No confidence in science
Teaching cosmology to Year 7 students, the lesson included Stephen Hawking’s presentation of the Big Bang and a BBC Schools video on the work of Charles Darwin and Alfred Wallace. The lesson concluded with thoughts on the First Cause argument.
It is a lesson that is always enjoyable. To think about the red-shift effect demonstrating the expansion of the universe and to consider the painstaking work of Darwin and Wallace as they considered the adaptation of species to their environment is to think about scientific method.
The lesson is one which intrigues the students. Being Year 7 students they are unafraid to speculate and to share their thoughts. Today, we considered the oscillating theory, the idea that the Big Bang would be followed by the Big Crunch as gravity pulled the universe back to a singularity. There were thoughts that as time went forward in the expansion of the universe, so it might go backwards as the universe contracted.
Science at Year 7 commands confidence. Experimental method provides them with an approach to problems that is systematic and evidence-based. Scientists are people who fill students with optimism. The Year 7 class today believed that science would provide answers to their questions.

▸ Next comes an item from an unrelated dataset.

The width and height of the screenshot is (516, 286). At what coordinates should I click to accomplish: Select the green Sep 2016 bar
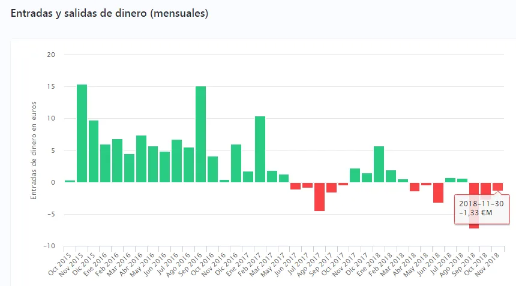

To read the BBC News website at lunchtime presented a view of science altogether different from the science we had encountered in the cosmology lesson. There were pages filled with speculative comment. One scientist suggested that it would be eighteen months before things returned to normal, another suggested that five years would pass before the situation of 2019 could be restored. The disagreements extended to the likely impact of the virus, different models suggested widely differing numbers of fatalities.
Science was always thus, a process of trial and error, a process of testing theory against facts, a process of refining conclusions as new evidence emerged, but it was not always done under public gaze, with people seizing upon every comment.
Science has always had political implications: what research is being done and for whom, what results are being published and why, who benefits and who is disadvantaged. Science has been politicised to the point where different interpretations of evidence are used to advance the interests of different political groups.
At a moment of frustration, confusion and even despair, what is most needed from scientists is not public speculation and disputes, not the public airing of statistics, but some encouragement, something to boost morale. No matter how tentative it might be, some science that inspires confidence would be welcome.